Andrew Copson of the British Humanist Association, who's also the chair of the Gay and Lesbian Humanist Association (GALHA) presents a profile of what has been a much-misunderstood philosophy in the Guardian's "Comment is Free" slot (with the usual comments from readers).
I rather liked a description of humanism from GALHA's immediate former secretary, Cliff James, who said in a magazine interview earlier this year that it was atheism with values. And I agree with the description given by the veteran humanist Roy Saich: "Humanists are agnostics and atheists who apply reason and goodwill to build happy lives." (You can read more on the Humanists website.)
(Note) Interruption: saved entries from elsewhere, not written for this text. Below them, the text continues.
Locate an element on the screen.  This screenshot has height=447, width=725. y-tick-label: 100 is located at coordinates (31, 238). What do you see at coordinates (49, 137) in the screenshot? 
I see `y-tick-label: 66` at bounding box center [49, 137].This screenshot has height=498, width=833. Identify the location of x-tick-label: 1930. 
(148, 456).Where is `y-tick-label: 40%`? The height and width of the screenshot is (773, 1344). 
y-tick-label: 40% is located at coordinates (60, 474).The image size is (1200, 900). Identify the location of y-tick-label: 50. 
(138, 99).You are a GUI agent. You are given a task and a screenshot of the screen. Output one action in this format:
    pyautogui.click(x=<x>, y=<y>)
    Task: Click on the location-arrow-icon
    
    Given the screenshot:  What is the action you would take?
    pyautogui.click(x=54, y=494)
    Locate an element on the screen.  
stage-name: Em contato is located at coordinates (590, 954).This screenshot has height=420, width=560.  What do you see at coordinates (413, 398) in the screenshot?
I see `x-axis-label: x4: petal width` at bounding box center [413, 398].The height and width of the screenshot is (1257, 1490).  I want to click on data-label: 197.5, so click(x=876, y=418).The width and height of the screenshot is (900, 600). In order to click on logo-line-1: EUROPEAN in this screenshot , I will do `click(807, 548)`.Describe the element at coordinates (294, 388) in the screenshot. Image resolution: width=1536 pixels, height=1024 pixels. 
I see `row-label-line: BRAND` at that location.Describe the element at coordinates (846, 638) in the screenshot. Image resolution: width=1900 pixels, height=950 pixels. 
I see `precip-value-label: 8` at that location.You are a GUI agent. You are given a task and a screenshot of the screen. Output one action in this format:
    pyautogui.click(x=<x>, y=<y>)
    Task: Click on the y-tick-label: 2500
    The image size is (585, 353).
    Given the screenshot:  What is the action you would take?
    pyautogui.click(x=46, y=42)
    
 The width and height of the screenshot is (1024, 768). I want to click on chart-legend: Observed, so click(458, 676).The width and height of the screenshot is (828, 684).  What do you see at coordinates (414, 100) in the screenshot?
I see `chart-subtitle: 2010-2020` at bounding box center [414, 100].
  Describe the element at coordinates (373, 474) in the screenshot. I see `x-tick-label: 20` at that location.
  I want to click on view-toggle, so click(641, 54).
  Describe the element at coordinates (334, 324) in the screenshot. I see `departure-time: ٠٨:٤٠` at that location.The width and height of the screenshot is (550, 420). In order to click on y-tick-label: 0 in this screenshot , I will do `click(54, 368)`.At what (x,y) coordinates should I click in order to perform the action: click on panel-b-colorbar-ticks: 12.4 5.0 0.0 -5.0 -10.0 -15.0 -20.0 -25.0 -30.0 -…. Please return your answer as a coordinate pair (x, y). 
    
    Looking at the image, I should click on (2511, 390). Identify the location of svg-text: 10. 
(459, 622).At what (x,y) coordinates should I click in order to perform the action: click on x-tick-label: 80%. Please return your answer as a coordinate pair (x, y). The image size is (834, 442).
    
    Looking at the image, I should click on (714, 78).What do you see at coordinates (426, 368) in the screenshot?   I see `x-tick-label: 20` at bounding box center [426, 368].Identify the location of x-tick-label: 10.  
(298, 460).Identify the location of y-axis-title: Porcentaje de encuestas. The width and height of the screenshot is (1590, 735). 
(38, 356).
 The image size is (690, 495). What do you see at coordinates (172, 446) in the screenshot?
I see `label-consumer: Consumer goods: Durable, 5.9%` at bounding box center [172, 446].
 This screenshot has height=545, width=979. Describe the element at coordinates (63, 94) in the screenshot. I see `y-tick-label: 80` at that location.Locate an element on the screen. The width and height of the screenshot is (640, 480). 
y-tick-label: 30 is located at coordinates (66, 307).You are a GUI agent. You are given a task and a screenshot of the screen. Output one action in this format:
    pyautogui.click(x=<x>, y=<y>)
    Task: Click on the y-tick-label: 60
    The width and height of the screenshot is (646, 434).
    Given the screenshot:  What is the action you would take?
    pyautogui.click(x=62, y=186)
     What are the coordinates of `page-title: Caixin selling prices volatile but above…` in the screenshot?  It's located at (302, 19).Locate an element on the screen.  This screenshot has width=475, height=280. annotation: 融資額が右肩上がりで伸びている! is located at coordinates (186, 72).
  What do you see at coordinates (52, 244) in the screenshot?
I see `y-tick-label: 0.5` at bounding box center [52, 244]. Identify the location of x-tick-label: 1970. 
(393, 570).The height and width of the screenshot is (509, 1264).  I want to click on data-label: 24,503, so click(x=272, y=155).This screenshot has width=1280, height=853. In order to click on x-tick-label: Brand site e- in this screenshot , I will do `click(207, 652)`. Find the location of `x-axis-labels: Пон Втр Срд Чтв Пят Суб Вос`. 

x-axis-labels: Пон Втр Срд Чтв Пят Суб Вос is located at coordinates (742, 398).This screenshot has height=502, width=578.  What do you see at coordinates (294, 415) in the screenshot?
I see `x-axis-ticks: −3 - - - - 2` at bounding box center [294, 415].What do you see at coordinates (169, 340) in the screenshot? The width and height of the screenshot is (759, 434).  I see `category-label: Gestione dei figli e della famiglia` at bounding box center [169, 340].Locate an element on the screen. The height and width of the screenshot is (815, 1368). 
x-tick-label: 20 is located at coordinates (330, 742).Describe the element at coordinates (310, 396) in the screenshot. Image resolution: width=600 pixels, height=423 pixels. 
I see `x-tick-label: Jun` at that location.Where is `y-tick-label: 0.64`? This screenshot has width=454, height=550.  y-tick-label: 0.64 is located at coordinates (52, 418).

Copson goes further, of course, since the whole article is about humanism, triggered by the fact that the OCR exam board will now include it in its RE curriculum in schools (see here and here). Copson's article concludes that humanist points of view should be part of the typical RE lesson, alongside the usual ones.
It goes without saying that we at the Pink Triangle Trust welcomed the move, too.
What strikes me is how lazy journalists have treated humanism in the past. Copson talks of how the Observer had the headline "Children to study atheism in schools" back in 2004 when the idea of including humanism was mooted. The Sun (but, then, I'd expect nothing less from the Sun) had "Schools are told to teach atheism" (as if atheism could be taught, since it's just a lack of belief in deities, the default belief system (i.e. no beliefs) that a child has when it emerges from the womb).
Interestingly – ironically, perhaps – Copson's article is also labelled as being part of the Guardian's "Face to Faith" section, which is subtitled "a weekly walk on the spiritual side".
And we should be clear that, in talking of humanism, Copson is, we assume, talking mainly of secular humanism. As one reader's comment points out, "[T]here are about twenty kinds of humanism, and lots of them are religious."
This comment goes on, "If I was teaching it, I'd start with Renaissance Humanism, and go from there. I think it's important to let kids know that believing in God doesn't disqualify them from humanism or secularism."
True, but it probably gives them a predisposition to ignore rational thought in favour of beliefs based on thousands-year-old scriptures, on certainties and on beliefs that not believing in these things makes one inferior – especially if one's sexuality doesn't quite come up to the religionist's ideal.